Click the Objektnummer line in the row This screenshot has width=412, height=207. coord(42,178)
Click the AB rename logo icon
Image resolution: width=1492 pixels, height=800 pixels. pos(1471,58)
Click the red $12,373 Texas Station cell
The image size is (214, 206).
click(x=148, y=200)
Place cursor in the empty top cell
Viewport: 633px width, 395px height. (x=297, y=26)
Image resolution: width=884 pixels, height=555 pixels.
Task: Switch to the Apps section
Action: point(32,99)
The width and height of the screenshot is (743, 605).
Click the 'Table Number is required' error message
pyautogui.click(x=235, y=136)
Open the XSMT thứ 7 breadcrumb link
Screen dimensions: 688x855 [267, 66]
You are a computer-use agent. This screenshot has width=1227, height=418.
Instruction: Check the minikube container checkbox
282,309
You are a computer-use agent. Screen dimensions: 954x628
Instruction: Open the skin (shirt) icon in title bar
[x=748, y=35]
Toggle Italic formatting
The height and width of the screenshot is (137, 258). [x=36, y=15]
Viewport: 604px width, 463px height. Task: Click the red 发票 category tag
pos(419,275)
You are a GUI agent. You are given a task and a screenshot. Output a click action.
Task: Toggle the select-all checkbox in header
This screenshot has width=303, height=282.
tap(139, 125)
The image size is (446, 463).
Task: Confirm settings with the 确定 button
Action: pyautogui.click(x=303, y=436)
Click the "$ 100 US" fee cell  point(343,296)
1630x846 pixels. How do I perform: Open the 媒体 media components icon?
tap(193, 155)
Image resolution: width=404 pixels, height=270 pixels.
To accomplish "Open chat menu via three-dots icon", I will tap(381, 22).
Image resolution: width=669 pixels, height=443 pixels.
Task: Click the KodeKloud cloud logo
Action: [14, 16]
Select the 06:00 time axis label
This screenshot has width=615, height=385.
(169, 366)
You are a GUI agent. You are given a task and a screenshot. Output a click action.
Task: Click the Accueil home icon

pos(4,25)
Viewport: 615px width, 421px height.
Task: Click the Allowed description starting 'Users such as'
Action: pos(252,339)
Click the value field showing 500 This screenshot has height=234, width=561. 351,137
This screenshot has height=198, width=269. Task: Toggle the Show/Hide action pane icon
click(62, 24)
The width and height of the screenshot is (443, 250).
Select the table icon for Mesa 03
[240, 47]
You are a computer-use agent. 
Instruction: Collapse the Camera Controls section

Task requirements: What is needed is the number of lines in these entries that include the word "computer"; please give it alone.

Reply to the task: 3